Further, since practicing belly dance often comes with the hope of eventually performing it, I’m having to ask my students to trust me when it comes to evaluating their readiness to perform. This is where it gets really tricky. I’ve hopefully established that they can trust me to be their teacher and to build up their confidence… but now I have to objectively evaluate whether they’ve mastered a certain skill-set enough to confidently perform it on stage. Performing introduces so many variables that dancers must be comfortable with the basic movements. If that stuff isn’t committed to muscle memory, there’s so much that can go wrong. It’s never, like, catastrophic when someone forgets or messes up a move on stage, but I try to prevent that from happening because it can be unpleasant, and I’d prefer for my dancers to associate pleasant memories with dancing.

So the weird duality I’m noticing here is that I have to ask them to trust me enough that I can be responsible both for building up their confidence, and for gently criticizing their shortcomings. I try to approach this tension with an air of humility; after all, I’m not perfect either. Goodness knows I could always use more practice, and when I’m traveling to a city where there’s another certified ATS® teacher, I try to go in for classes so that I can get technique corrections or new ideas.

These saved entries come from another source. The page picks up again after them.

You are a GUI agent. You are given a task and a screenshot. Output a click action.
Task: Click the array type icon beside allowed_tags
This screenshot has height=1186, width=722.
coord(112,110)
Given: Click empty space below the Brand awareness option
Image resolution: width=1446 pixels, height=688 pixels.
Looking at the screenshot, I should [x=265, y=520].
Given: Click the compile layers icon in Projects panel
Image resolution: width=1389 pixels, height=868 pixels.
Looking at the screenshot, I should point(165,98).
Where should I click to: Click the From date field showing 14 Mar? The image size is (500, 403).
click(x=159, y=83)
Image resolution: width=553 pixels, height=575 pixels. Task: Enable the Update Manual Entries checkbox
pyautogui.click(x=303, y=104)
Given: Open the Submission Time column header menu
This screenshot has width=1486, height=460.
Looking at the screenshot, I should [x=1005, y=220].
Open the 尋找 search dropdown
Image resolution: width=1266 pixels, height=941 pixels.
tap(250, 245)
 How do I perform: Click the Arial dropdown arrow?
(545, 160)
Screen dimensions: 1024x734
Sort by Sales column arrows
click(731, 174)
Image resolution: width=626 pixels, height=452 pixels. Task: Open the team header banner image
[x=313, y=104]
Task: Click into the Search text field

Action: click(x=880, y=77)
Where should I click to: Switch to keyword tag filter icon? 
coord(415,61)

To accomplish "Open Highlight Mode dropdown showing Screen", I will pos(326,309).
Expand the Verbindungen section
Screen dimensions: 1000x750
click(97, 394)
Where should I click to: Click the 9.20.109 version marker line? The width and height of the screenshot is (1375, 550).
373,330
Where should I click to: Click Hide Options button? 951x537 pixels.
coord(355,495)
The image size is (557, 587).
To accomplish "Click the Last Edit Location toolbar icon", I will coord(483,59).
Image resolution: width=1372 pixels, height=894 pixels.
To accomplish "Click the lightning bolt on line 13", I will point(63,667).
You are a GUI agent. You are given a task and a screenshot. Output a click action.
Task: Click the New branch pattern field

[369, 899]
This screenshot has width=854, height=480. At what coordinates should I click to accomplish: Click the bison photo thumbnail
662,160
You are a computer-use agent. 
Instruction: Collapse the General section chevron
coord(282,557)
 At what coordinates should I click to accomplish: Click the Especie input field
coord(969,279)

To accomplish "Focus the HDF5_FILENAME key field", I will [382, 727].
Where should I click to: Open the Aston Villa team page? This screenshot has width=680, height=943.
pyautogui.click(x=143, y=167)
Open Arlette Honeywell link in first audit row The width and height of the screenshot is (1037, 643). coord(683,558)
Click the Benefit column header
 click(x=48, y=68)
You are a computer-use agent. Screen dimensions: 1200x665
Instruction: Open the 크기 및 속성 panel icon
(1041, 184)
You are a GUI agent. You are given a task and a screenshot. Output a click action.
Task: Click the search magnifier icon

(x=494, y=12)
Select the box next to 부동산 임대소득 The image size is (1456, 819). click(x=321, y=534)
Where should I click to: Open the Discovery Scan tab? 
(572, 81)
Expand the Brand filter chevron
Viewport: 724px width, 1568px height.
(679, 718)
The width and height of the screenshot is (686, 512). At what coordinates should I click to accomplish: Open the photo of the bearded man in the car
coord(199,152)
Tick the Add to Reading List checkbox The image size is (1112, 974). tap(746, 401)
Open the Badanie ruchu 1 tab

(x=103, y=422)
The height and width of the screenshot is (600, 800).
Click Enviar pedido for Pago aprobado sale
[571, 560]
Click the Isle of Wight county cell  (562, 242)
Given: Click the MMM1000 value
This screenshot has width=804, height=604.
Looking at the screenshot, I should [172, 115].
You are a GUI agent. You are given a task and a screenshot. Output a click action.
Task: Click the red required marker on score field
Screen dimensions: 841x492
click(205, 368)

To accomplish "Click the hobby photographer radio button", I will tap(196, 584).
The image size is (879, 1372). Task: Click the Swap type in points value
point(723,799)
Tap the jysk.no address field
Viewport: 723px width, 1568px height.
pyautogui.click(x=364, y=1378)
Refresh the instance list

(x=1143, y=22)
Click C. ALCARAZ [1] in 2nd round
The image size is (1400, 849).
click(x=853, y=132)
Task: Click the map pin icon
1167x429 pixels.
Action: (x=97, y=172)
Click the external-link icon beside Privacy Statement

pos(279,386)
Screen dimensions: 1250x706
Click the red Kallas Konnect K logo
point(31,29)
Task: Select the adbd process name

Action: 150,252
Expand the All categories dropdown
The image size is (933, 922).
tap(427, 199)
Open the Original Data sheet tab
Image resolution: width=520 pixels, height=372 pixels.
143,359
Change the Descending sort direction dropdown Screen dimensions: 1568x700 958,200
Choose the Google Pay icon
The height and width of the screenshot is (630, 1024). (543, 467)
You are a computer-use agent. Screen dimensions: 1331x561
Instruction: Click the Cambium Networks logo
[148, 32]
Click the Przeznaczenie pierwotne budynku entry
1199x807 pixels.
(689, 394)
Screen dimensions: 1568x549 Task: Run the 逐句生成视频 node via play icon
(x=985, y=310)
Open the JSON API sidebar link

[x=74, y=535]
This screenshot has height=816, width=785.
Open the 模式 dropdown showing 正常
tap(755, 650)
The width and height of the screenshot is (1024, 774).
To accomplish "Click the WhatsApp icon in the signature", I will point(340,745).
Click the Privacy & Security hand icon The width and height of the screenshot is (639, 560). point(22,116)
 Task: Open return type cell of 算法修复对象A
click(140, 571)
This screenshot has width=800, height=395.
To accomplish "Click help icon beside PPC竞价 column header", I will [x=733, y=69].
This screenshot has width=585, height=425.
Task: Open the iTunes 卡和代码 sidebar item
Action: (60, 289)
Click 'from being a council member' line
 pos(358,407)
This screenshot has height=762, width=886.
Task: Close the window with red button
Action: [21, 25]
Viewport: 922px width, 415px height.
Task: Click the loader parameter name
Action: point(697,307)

Hopefully my students recognize my intentions and trust me, and hopefully they understand that when I correct them, it’s all in service of building their confidence back up again when they can grasp a concept correctly. Getting us all dancing together – which takes a ton of work! – in turn builds the community. And the stronger and more loving our community is, the better we are as dancers, and as people. Seeing my dance students flourish in this community is one of the most amazing things I’ve ever experienced, and so muddling through the cognitive dissonance of how to build students up while encouraging them to better is well worth it.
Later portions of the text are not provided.